Leaving things roughly intact would assume research costs are lumped with treatment costs. Both offsetting costs might be projected to disappear in a century, although probably at variable speeds. Furthermore, providers of treatment and providers of research are only human; they tend to attack the most expensive diseases first, particularly focusing on painful and mortal conditions . That's only a rough approximation. Everybody has lobbyists, and Congress must take care to balance inputs against the goal: to reduce the net sum of research costs and treatment costs in year 2000 dollars, by a fraction of a percent (?half a percent?) per year, and to keep that up for a century.

It doesn't sound impossible to construct and enforce such a budget on the combined treatment and research communities, even recognizing the vagaries of taxation and demography. Perhaps a five-year running average would be manageable. But there is one big thing missing. We swept this issue under the rug for fifty years and we could do it for another fifty, if we tried hard enough. That is -- we have neglected to consider the cost of success. As the health of the public improves, they live longer. In our system, that means they will need more money for retirement. Lots of money.

With a fixed retirement age, things get worse. Someone is currently running for President of France on a platform of lowering the retirement age to 60. We are, by contrast, at least grudgingly raising the retirement age to 67, at the risk of tearing the political parties apart attempting it. Although Medicare is technically an amendment of the Social Security Act, the retirement age of Social Security has remained essentially stationary, while benefits rise slowly but menacingly in response to inflation at 3% a year. Retirement costs are almost certain to rise more quickly than health costs fall, because illnesses are episodic whereas retirement is continuous.
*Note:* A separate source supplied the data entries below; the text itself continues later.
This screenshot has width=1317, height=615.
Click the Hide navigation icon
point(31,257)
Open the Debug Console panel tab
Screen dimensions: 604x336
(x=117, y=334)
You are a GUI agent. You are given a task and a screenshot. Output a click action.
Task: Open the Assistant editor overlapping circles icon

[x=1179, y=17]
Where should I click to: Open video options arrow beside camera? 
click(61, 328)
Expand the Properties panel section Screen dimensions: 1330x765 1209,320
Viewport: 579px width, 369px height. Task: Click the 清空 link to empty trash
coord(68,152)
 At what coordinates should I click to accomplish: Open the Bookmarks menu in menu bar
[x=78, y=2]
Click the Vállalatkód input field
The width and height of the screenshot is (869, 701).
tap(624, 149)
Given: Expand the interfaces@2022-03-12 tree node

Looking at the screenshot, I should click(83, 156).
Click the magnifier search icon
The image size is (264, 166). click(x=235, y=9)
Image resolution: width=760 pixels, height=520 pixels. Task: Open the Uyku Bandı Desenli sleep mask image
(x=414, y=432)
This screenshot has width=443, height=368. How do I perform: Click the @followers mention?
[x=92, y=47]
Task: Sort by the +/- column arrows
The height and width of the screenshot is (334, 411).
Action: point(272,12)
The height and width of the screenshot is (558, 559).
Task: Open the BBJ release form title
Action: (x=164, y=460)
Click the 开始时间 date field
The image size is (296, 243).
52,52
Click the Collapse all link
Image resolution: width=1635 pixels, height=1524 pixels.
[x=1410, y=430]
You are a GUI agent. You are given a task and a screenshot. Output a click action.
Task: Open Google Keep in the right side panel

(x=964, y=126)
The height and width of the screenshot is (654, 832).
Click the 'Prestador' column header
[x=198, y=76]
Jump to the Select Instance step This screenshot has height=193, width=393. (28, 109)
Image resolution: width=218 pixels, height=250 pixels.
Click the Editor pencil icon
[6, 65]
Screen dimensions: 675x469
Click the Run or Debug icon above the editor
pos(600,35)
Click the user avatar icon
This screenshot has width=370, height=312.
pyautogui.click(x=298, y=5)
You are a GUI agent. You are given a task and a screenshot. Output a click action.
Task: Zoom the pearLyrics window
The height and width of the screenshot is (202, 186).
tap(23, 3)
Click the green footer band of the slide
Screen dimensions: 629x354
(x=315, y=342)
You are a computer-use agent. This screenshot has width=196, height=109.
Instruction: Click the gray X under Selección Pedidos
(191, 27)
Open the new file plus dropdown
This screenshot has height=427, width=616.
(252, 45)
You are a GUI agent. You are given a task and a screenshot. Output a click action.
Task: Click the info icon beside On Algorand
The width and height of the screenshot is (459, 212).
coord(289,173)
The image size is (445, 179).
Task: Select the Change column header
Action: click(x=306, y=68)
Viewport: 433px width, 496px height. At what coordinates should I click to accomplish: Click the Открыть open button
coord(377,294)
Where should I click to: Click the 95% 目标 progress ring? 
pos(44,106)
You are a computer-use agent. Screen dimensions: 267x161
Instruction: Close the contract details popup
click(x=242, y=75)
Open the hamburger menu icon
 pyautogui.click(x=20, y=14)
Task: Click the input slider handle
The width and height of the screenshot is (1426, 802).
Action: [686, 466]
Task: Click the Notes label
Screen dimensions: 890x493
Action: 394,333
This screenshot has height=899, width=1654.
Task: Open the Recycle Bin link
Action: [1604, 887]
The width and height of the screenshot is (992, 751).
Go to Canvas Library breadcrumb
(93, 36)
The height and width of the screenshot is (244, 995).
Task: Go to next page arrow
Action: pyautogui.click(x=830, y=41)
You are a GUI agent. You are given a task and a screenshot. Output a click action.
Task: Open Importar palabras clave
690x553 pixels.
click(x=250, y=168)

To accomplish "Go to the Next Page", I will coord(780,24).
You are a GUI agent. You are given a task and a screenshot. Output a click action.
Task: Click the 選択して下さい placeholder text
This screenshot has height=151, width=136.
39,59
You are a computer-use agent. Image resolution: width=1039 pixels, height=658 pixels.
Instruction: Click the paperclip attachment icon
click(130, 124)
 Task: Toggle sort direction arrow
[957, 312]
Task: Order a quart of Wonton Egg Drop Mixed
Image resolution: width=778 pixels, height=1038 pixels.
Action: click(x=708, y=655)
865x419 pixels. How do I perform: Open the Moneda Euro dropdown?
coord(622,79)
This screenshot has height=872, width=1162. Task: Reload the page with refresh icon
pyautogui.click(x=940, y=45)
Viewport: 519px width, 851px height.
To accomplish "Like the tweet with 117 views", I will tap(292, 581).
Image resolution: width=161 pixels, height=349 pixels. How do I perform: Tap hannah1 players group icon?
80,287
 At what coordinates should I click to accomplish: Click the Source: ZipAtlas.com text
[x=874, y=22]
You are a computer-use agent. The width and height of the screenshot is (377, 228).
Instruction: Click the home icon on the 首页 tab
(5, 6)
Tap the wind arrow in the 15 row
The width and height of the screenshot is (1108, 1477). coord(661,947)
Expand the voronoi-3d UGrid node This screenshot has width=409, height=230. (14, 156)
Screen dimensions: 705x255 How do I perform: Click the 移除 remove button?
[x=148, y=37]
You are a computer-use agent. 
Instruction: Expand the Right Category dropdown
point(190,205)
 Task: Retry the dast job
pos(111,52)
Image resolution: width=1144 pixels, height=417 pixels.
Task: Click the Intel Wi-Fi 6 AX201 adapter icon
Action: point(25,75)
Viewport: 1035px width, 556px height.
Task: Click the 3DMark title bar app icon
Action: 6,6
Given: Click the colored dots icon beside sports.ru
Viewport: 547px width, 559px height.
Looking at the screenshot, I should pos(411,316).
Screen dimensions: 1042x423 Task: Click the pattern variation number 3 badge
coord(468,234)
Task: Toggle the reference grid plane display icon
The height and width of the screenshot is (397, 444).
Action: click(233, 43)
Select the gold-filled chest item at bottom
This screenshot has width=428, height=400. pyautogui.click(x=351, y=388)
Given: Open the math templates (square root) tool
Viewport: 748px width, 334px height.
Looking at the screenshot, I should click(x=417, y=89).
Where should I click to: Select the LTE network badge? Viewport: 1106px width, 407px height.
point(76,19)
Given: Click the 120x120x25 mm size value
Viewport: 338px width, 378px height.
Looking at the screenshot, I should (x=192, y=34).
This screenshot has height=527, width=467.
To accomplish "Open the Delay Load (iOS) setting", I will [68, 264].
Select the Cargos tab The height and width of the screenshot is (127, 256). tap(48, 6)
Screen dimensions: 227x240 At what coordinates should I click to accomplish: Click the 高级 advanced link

Aside from the impossibility of negotiating a solution to this monetary quandry, there is the social disruption of having nothing remunerative to do. There is only so much golf or bridge a normal person can stand to do. Only so much traveling to do before you meet yourself coming back. Only so many fish to catch, entertaining to do, and booze to drink. We have some serious thinking to do, before we find anything which is as satisfying as having an occupation. Young people imagine taking a vacation from age 18 to 48 is the same as from ages 60 to 90, but it isn't the same at all. Let's repeat: the cost of improved medical care is not primarily that the doctor will fail, it is that the doctor may succeed, and then you won't know what to do with yourself.